Share The Dignity’s research found one in five respondents have had to “improvise” on period products, forced to use unsuitable materials such as toilet paper, socks and more because they could not access appropriate products.
Nearly half (49 per cent) of respondents have had to wear a pad or a tampon for more than four hours because they had run out of products. About 40 per cent have had to call in sick to work because of their period, and 48 per cent have had to miss school or classes.
Courtenay’s organisation has received more than 153,000 responses in the 2024 Bloody Big Survey, with results expected to be released on August 1 this year.
“You’ll be surprised by the stats,” Courtenay said. “We would have thought that period poverty could potentially have gotten better, but from the preliminary stats, we’re seeing that actually period poverty has gotten worse.
“It saddens me that in 2024 there are still so many women who don’t have access to period products, no matter what we’ve done to try to alleviate period poverty.”
What is being done?
Governments around Australia have put measures in place in response to period poverty. Every state and territory in Australia provides at least state high schools with period products for students to access at no cost. Victoria was the first state to do so in 2019, and WA was the latest state government to provide free period products for students in state primary schools.
The federal government has also taken action. In 2019, thanks to lobbying from organisations like Share The Dignity, the government scrapped the goods and services tax (GST) from menstrual products. The tax on period products cost taxpayers who menstruate $30 million a year, and removing the GST from these products resulted in approximately a 9.1 per cent reduction in the retail shelf price, according to the ACCC.

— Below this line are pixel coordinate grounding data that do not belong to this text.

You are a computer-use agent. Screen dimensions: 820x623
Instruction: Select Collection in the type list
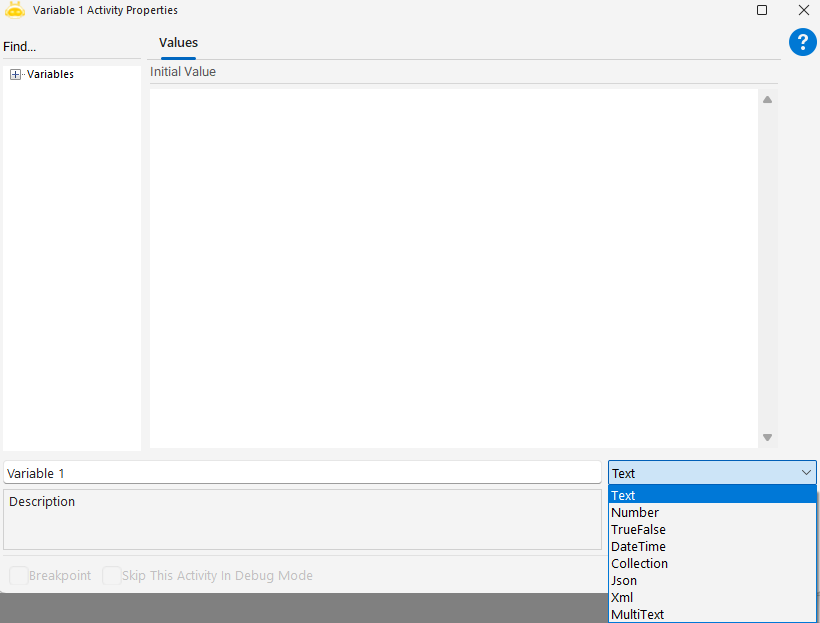pos(639,564)
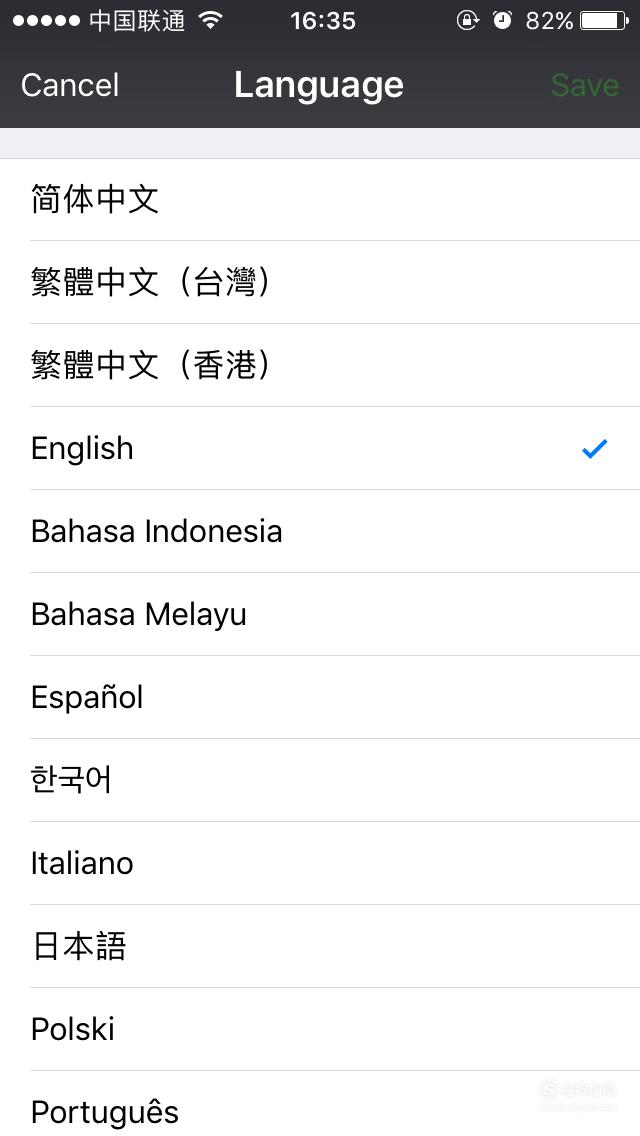
Task: Select 繁體中文（台灣）option
Action: point(320,283)
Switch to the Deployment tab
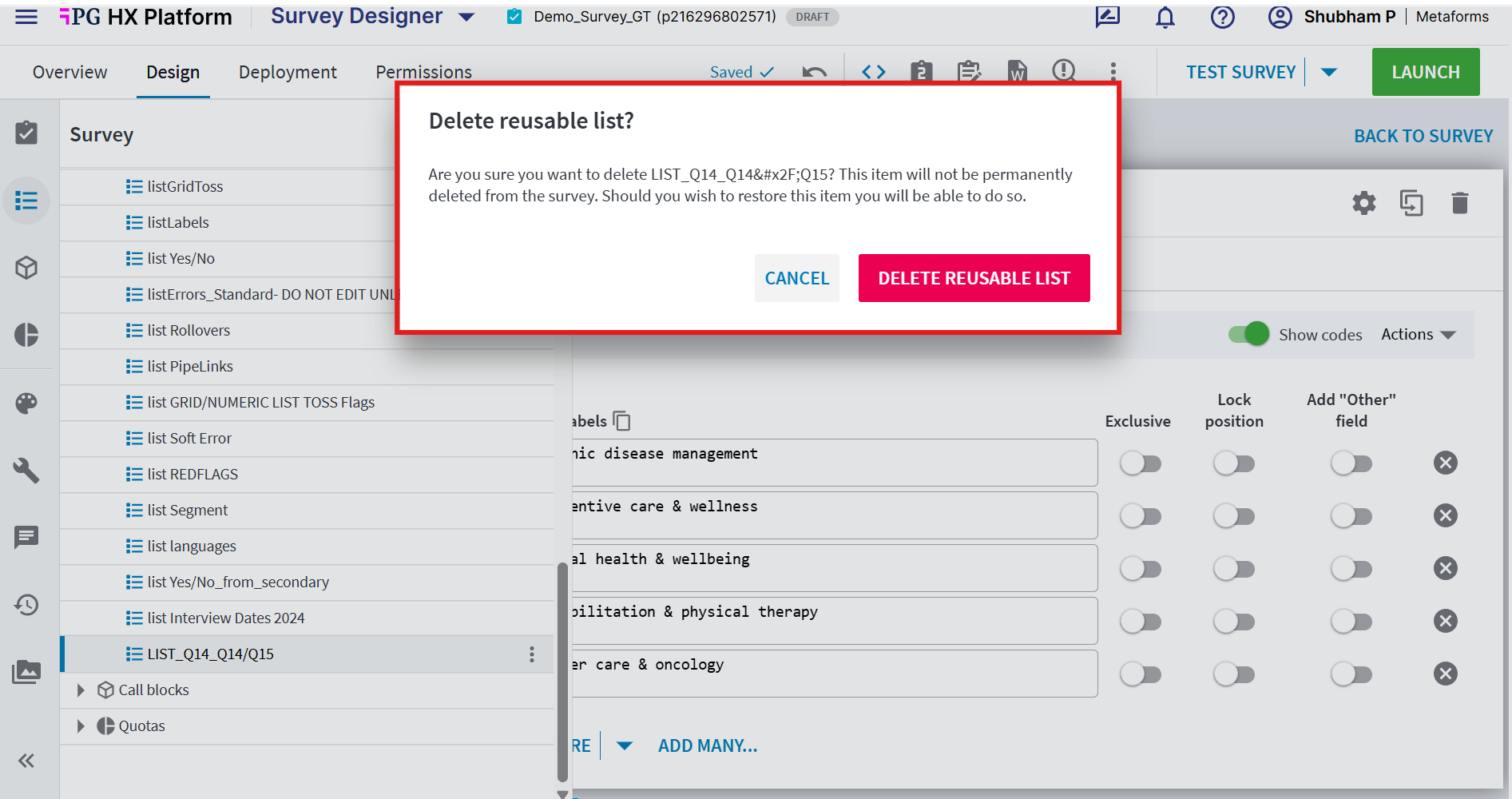Screen dimensions: 1512x799 [288, 72]
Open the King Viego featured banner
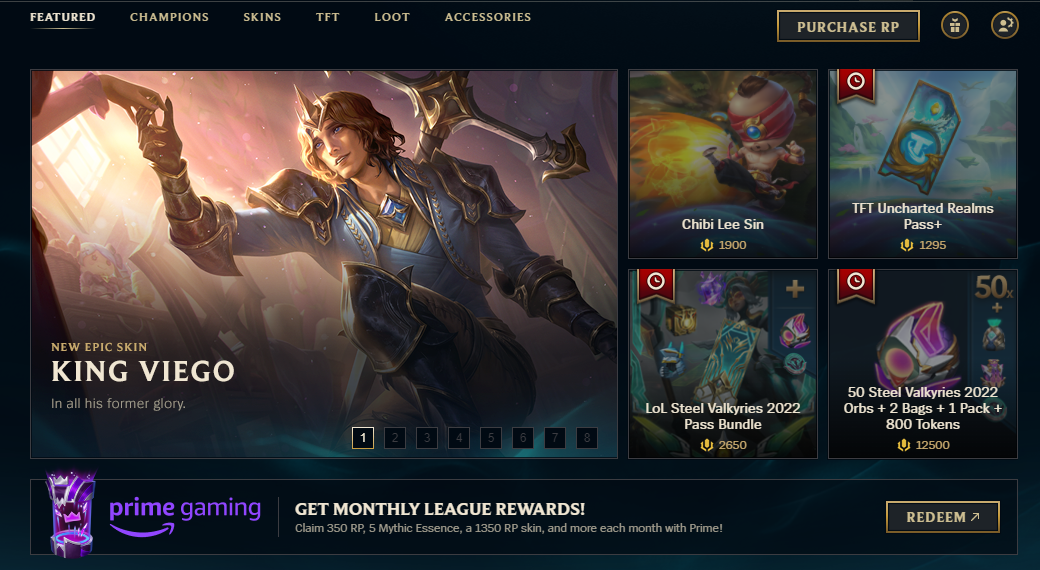Viewport: 1040px width, 570px height. pyautogui.click(x=324, y=264)
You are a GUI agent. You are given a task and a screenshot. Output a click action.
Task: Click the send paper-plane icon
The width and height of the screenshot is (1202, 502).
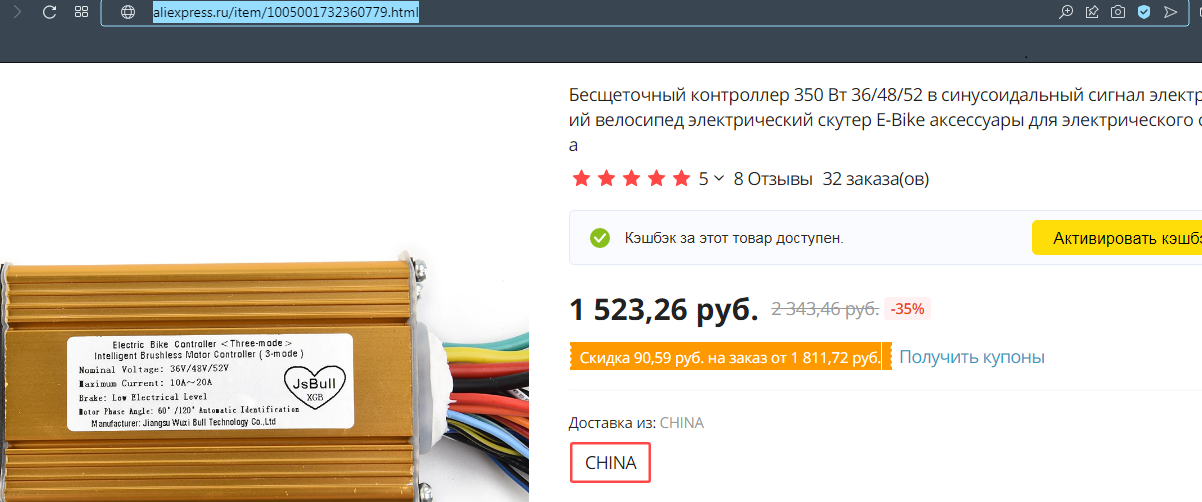click(x=1171, y=12)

More recently, the Australian government pledged an investment of $12.5 million over the next four years in the 2024-25 federal budget, to improve access to menstrual products for First Nations women and girls who experience higher rates of period poverty.

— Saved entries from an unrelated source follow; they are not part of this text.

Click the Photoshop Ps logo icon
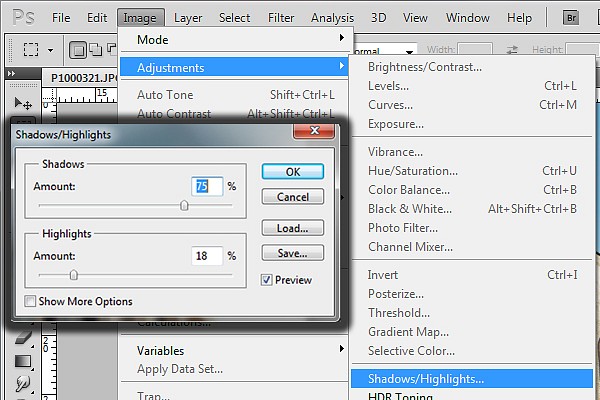Viewport: 600px width, 400px height. coord(19,18)
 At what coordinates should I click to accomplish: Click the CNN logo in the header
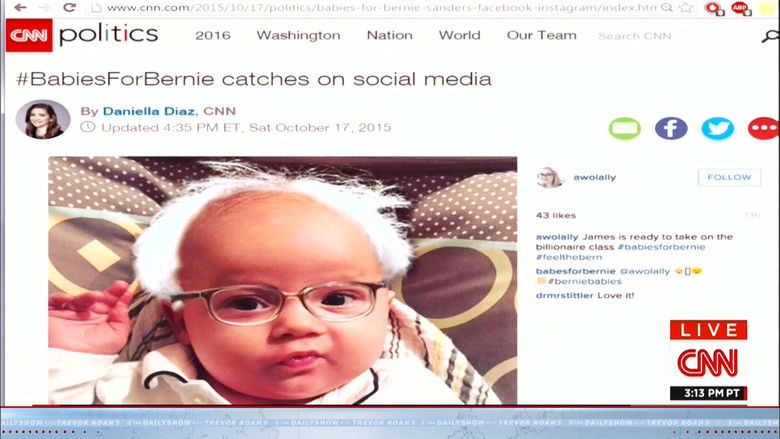tap(28, 36)
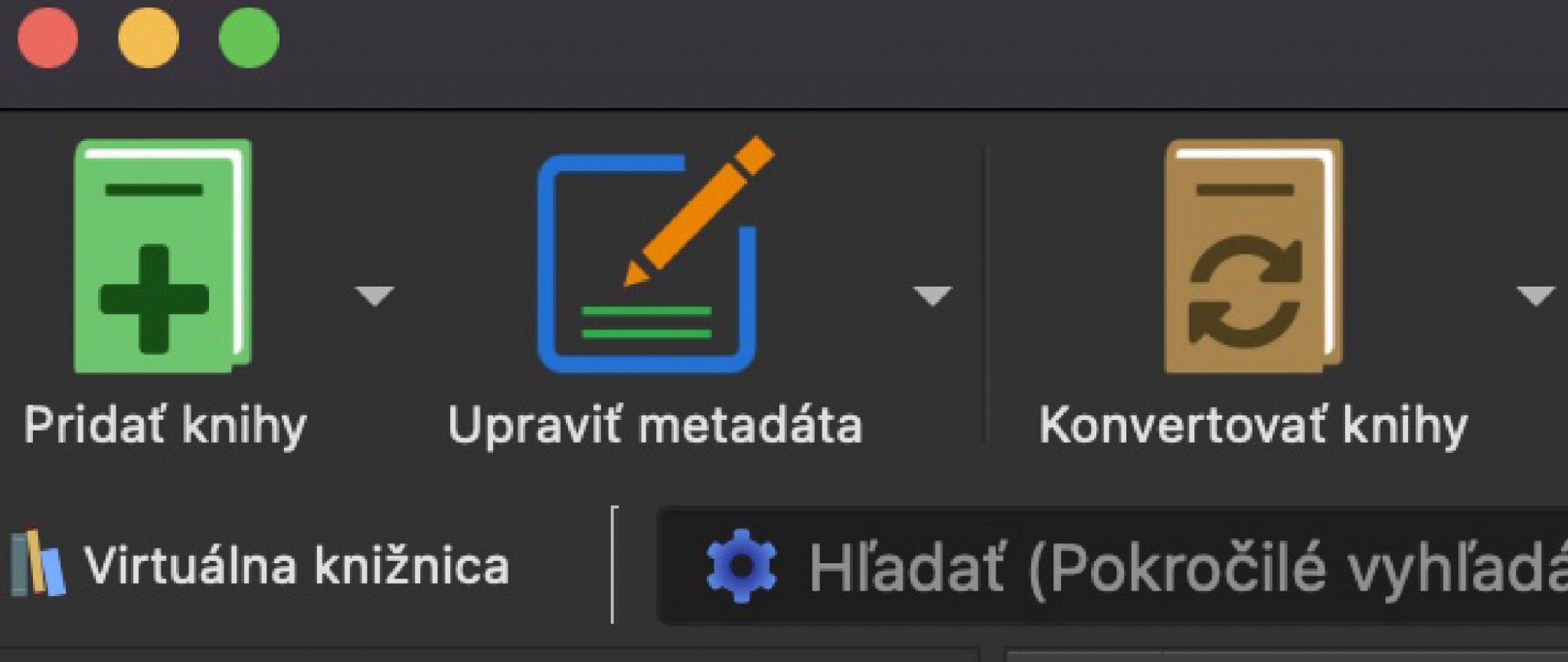Click the brown Konvertovať knihy icon
The height and width of the screenshot is (662, 1568).
tap(1253, 256)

While Courtenay said these policies are “a good start”, it fails to reach a significant underlying issue of period poverty: shame and stigma around menstruating.
“There’s still that shame and stigma that surrounds periods,” Courtenay said, “so somebody would want to steal them before going and asking somebody for help.”
Some policies at a local government level to address period poverty have failed to pass. In a post on LinkedIn, sharing her thoughts on the woman being prosecuted in Geraldton for stealing period products, City of Sydney Councillor and Wiradjuri woman Yvonne Weldon AM said her fellow Councillors proposed a motion to provide free period products that was ultimately shut down by the Mayor.
“Last year, Councillors Sylvie Ellsmore and Linda Scott brought forward motions calling on the City of Sydney to end #periodpoverty by providing free period products in Council spaces and/or other locations across the City,” Weldon wrote in her post.
“Shamefully, the Lord Mayor voted down the proposed 12-month trial in favour of a vague commitment to ‘get advice’ about what the Council could do.
“You bet I’ll be following up on this!”